O conflito no Oriente Médio e o consequente aumento nos preços do petróleo estão levando XP e Banco Inter a revisarem suas projeções econômicas para o Brasil em 2026, indicando inflação mais alta e cortes menos intensos na taxa Selic.
O cenário econômico brasileiro para 2026 está sendo reavaliado por instituições financeiras como XP e Banco Inter, em decorrência do conflito no Oriente Médio e do choque do petróleo. As novas projeções indicam uma inflação mais elevada e uma política monetária mais restritiva, com cortes menos intensos na taxa Selic.
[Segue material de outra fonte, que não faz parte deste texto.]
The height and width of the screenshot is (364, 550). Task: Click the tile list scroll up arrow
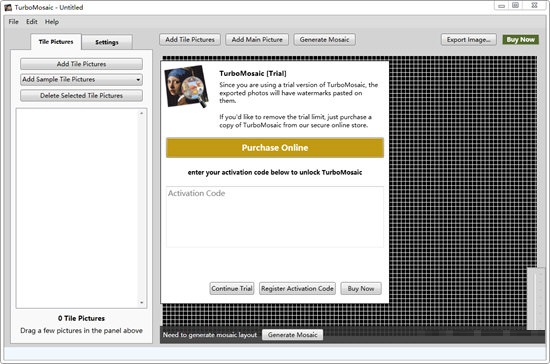pyautogui.click(x=142, y=113)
A XP elevou sua estimativa de inflação para 2026 de 3,8% para 4,5%, enquanto o Banco Inter ajustou a sua de 3,8% para 4,3%. A alta do IPCA-15 em março e o aumento nos preços do diesel já sinalizam o impacto do petróleo. Economistas da XP admitem um aumento do preço médio do petróleo Brent para US$ 80 por barril em suas premissas. A economista-chefe do Inter ressalta que o choque do petróleo pode pressionar não apenas os transportes, mas também os setores de alimentos e bens industriais, limitando o espaço para cortes de juros devido ao risco inflacionário e à incerteza fiscal.